Dell recently patched two security vulnerabilities in its SupportAssist Client, including one that could be exploited to achieve remote code execution.
Tracked as CVE-2019-3718, the first of the vulnerabilities is an improper origin validation flaw that could allow an unauthenticated remote attacker to potentially attempt cross-site request forgery (CSRF) attacks on users of the impacted systems.
The issue has a CVSS score of 7.6 and has been fixed with the release of Dell SupportAssist Client 18.104.22.168.
Tracked as CVE-2019-3719 and featuring a CVSS score of 7.1, the second vulnerability could be exploited by an unauthenticated attacker that shares the network access layer with the vulnerable system to compromise that system.
For that, however, the attacker would need to trick the victim user into downloading and executing arbitrary files via the SupportAssist client, Dell noted in an advisory. The files would be fetched from attacker hosted sites.
Bill Demirkapi, who found and reported the vulnerability, explains that the SupportAssist client fetches drivers from Dell’s website and that communication with the local systems takes place over an exposed REST API on port 8884, 8883, 8886, or 8885, depending on which is available.

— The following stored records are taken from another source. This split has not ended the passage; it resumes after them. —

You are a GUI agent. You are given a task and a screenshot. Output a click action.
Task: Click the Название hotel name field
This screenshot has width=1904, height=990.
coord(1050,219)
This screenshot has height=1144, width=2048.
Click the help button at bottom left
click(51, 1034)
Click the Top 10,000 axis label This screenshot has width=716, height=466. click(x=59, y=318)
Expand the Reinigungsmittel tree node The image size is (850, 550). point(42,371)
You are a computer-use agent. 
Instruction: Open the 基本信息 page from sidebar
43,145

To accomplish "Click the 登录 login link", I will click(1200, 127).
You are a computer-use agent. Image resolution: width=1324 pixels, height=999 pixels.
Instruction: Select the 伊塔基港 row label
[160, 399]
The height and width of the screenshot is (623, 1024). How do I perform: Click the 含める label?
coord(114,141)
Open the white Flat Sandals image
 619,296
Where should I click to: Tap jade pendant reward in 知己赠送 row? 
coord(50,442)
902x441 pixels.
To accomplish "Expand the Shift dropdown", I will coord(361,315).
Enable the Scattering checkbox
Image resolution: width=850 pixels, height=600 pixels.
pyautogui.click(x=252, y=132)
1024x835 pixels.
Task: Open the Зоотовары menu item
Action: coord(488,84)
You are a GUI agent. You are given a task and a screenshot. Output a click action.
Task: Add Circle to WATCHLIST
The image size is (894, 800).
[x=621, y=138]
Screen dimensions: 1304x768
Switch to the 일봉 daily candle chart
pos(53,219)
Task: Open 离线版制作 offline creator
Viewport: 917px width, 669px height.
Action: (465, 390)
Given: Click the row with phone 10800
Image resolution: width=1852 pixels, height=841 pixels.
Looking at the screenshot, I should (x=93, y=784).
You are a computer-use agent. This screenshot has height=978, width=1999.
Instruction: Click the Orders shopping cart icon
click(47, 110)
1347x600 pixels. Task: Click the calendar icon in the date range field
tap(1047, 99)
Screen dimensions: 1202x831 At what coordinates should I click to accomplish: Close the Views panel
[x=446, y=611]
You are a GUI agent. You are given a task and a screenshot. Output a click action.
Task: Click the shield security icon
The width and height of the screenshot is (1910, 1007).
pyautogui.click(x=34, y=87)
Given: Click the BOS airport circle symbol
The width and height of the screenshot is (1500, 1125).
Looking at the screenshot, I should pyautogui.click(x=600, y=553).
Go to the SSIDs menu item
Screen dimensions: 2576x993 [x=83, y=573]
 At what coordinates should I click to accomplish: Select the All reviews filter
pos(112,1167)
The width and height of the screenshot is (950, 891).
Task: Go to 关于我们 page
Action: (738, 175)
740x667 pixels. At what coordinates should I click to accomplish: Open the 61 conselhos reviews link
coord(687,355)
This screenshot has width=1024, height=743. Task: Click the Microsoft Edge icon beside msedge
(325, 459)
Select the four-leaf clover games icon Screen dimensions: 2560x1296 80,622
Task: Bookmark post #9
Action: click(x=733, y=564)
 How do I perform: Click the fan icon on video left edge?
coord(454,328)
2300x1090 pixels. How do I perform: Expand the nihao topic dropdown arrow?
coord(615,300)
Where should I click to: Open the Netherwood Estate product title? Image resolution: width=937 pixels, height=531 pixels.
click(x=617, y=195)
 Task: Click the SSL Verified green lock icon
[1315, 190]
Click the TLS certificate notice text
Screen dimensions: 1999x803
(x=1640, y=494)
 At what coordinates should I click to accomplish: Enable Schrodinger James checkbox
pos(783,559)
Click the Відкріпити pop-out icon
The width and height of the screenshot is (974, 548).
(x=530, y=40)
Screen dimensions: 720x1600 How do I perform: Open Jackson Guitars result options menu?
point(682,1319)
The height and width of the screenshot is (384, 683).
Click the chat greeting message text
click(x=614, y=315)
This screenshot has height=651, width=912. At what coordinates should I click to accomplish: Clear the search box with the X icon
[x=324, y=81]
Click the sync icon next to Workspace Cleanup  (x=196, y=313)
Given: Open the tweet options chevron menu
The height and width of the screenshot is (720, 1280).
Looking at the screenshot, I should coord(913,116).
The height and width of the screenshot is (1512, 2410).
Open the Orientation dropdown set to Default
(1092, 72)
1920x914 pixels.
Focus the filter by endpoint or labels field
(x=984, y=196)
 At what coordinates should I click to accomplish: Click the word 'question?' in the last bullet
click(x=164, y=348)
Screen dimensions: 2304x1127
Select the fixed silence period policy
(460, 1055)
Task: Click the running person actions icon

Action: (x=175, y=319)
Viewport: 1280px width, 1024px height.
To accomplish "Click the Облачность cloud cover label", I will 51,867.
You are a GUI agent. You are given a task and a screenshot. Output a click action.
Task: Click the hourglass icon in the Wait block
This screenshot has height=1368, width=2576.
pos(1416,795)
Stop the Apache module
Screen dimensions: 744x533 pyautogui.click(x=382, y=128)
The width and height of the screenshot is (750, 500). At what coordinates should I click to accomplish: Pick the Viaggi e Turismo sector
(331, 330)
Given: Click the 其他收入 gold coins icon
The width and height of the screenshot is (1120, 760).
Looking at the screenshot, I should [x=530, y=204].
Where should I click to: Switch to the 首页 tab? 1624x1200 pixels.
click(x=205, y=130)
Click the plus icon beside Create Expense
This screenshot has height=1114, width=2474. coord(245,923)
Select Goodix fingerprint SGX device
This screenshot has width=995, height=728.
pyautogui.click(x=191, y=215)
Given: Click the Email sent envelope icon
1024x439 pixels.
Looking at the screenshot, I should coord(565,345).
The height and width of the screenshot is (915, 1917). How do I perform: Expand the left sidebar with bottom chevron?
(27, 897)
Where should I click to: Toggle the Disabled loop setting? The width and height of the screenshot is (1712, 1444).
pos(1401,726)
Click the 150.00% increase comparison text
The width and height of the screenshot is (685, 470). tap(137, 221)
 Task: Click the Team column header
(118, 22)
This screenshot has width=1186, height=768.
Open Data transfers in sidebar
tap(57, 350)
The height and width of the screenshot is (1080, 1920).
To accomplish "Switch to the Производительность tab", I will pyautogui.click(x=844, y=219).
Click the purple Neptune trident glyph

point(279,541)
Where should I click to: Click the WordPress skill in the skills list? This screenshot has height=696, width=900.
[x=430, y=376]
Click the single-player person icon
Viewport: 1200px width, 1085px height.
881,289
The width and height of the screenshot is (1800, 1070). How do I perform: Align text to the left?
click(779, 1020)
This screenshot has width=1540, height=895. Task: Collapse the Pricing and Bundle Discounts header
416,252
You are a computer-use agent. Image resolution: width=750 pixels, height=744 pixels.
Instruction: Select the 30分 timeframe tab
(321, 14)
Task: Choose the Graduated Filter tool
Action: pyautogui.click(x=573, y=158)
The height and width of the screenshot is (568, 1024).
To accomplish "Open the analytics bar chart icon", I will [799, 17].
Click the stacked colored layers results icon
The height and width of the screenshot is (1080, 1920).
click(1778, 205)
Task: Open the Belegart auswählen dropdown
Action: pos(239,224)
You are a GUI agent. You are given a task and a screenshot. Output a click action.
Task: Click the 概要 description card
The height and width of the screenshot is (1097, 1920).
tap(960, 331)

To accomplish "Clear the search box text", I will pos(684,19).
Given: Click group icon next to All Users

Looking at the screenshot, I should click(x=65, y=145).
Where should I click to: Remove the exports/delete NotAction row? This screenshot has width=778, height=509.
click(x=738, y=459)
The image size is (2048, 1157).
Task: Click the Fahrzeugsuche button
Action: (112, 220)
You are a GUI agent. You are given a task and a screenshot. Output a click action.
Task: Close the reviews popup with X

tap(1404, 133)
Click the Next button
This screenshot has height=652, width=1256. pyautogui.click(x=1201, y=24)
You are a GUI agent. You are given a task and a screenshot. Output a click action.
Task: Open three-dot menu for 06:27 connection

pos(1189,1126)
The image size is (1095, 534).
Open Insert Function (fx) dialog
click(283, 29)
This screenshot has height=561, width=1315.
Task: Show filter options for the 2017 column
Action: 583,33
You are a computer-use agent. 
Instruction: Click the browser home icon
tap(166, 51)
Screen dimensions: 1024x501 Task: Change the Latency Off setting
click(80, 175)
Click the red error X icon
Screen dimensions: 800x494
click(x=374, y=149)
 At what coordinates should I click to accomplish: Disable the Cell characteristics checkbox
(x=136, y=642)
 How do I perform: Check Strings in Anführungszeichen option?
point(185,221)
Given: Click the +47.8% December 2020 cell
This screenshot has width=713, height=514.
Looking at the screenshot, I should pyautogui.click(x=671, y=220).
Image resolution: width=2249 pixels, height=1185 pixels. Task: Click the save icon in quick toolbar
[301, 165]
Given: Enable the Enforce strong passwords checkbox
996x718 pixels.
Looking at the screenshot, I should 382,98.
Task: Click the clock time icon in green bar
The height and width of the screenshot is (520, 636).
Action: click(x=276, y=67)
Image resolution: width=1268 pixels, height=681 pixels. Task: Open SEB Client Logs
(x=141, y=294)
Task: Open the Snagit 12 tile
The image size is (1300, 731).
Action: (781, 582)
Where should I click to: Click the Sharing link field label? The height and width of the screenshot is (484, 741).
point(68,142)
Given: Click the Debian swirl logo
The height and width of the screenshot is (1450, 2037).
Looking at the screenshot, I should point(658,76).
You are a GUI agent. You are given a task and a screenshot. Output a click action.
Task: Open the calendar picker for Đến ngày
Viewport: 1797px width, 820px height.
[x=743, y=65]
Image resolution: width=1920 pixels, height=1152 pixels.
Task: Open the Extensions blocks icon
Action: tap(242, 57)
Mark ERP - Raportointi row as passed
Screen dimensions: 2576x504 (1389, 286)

The process involves a series of integrity checks, but one of the functions involved in these checks provides the attacker with a lot of ground to work with, the researchers says. The issue can be abused in multiple ways, one of which involves generating a random subdomain name and using an external machine to DNS Hijack the victim and respond to requests with this server instead.
“Some concerning factors I noticed while looking at different types of requests I could make is that I could get a very detailed description of every piece of hardware connected to my computer using the ‘getsysteminfo’ route. Even through Cross Site Scripting, I was able to access this data, which is an issue because I could seriously fingerprint a system and find some sensitive information,” Demirkapi says.
One of the methods exposed by the client would download a file from a specified URL and then run it. Checks are performed to ensure that the right files are downloaded and that they come from Dell’s website.
The exploitation process, the researcher explains, involves tricking the client into accepting a payload that does not come from Dell’s accepted subdomains. After overcoming this obstacle, he was able to set up the attack from a local network.
The researcher also published a demo to show how the vulnerability can be exploited, and made the proof-of-concept code available online.